[Tom Rowe | Contributing Writer]
In amongst the frightening lead up to Halloween, a select quadruple of comedians attempted to extract a wave of laughter from the frightened faces in Hertford on Saturday 25th October, with Trident Media lucky enough to attend. Boy did they deliver! The compere for the evening was the witty Tom Toal, who smoothly warmed the crowd up; perhaps making those sat on the front row regret their choice of seat.
Matthew Osborn was first in line to tickle our chins, using his upper-middle class persona to his advantage, joking that even he was broke. However, due to the lack of audience participation (or maybe the room was just full of well-off people) Osborn managed to establish that only he and one audience member were broke – an audience member now dubbed as the one homeless man in Hertfordshire, poor bloke. Despite the lack of response from the audience, Matthew was still able to improvise material, claiming the women were men in wigs and producing material about the apparent ‘well-off’ state of the area. Putting my own opinion to the side, it was confirmed that the set was funny by the man sat behind me with a very funny (and consistent) laugh.
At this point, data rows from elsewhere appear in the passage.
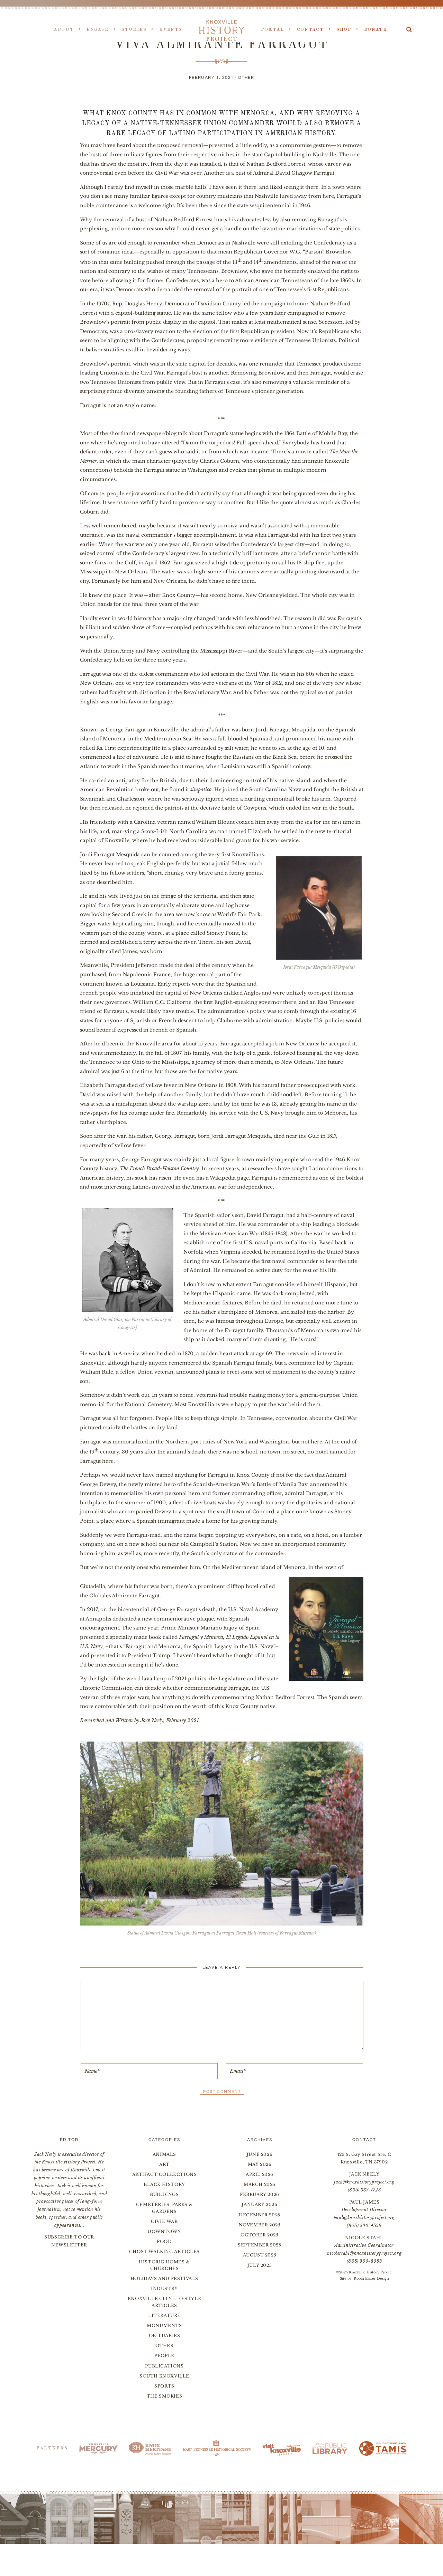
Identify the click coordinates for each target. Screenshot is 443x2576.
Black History (164, 2184)
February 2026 (259, 2194)
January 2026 (259, 2204)
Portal (272, 29)
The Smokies (164, 2396)
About (64, 29)
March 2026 (259, 2184)
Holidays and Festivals (164, 2278)
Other (246, 77)
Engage (98, 29)
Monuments (164, 2325)
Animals (164, 2154)
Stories (133, 29)
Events (170, 29)
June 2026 (259, 2154)
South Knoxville (164, 2376)
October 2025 (259, 2234)
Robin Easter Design (371, 2278)
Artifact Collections (164, 2174)
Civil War (164, 2221)
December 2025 (259, 2214)
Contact (310, 29)
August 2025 (260, 2255)
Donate (375, 29)
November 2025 (260, 2224)
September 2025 (259, 2244)
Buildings (164, 2194)
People (164, 2355)
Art (164, 2164)
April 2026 (259, 2174)
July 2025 (259, 2265)
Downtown (164, 2231)
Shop (343, 29)
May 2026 (260, 2164)
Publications (164, 2366)
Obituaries (164, 2335)
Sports (164, 2386)
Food (164, 2241)
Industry (164, 2288)
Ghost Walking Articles (164, 2251)
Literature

Next up was Carly Smallman. Now, whether it was intended or not, we only managed to see about five minutes of Carly’s ‘actual’ set as she managed to get side tracked so easily on the topic of internet dating. Carly had a good old natter with a fellow female internet dater who she found out was on a date with her boyfriend…who she met on tinder. Smallman managed to keep the audience amused with her experiences on her preferred dating sites and even finished up her set with a little sing-song.
After a short interval, Steve Day took to the stage and was undoubtedly the audience’s favourite. Day used his deafness to his advantage, mixing innocent words with crude ones by ‘mistake’, words such as ‘account’ (think about it guys…), however Steve didn’t just rely on this to make jokes. He was able to execute self-demeaning comedy regarding his own intelligence superbly, quickly followed by turning the tables and laughing at other sub-cultures, namely the ‘wannabe gangster’ youth of today. Such topics certainly seemed to strike home with the audience who couldn’t stop laughing.
Last up was Pete Firman, a magical comedian. His stage presence was impressive, despite putting himself down with the odd joke, his confidence was overwhelming, perhaps a reason why he wasn’t able to get the audience participation and response he desired (although all four comics struggled with this). The ability to do magic whilst making the audience laugh is one to be admired, however; only three or four tricks were performed between the gags. But then who am I to judge, I can’t even do the tricks (or make people laugh).
All in all, it is easy to say the night was a success, with such a variety of musical, magical and comical acts, the audience was always entertained. Who knows, perhaps one of the performers inspired a young audience member who will appear on stage in years to come. But until then Live at the Hertford Theatre returns in the new year!